▸ **Source document**:
Instead of directly using the first and second lines of interleaving data to form the interleaving frame, the first and second line data of the second frame may be applied to form the interleaving frame. The interleaving data of the first line and the first line data of the second frame are sent to the first multiplexer, and the interleaving data of the second line and the second line data of the second frame are sent to the second multiplexer. The first and second multiplexers work according to the control signal provided by the motion detector. The outputs of the first and second multiplexers are used to form the interleaving frame.

A detailed description is given in the following embodiments with reference to the accompanying drawings.

The present invention can be more fully understood by reading the subsequent detailed description and examples with references made to the accompanying drawings, wherein:

FIG. 1 depicts a conventional overdrive technique;

FIG. 2 depicts two continuous frames FP, FN and an interleaving frame FI;

FIG. 3 depicts an exemplary embodiment of the timing controllers of the invention;

FIG. 4 depicts another exemplary embodiment of the timing controllers of the invention;

FIG. 5 depicts 2×2 pixel blocks for an exemplary embodiment of compression/decompression techniques of the invention; and

FIG. 6 shows an exemplary embodiment of the LUT of the invention.

The following description shows several exemplary embodiments carrying out the invention. This description is made for the purpose of illustrating the general principles of the invention and should not be taken in a limiting sense. The scope of the invention is best determined by reference to the appended claims.

▸ **Information supplied**:
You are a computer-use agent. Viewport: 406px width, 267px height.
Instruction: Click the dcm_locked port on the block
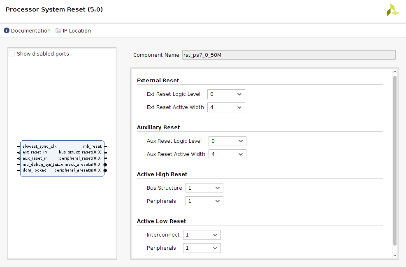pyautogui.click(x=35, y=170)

▸ **Instructions**:
- 1) In the patent excerpt, what provides the control signal for the first and second multiplexers?
- 2) Translate this sentence from the patent excerpt into Spanish: "The outputs of the first and second multiplexers are used to form the interleaving frame."
- 3) Copy the patent excerpt from "FIG. 4 depicts" up to and including "of the invention.".

▸ **Results**:
- 1) The motion detector provides the control signal.

- 2) Las salidas del primer y del segundo multiplexor se utilizan para formar el cuadro de entrelazado.

- 3)
FIG. 4 depicts another exemplary embodiment of the timing controllers of the invention;

FIG. 5 depicts 2×2 pixel blocks for an exemplary embodiment of compression/decompression techniques of the invention; and

FIG. 6 shows an exemplary embodiment of the LUT of the invention.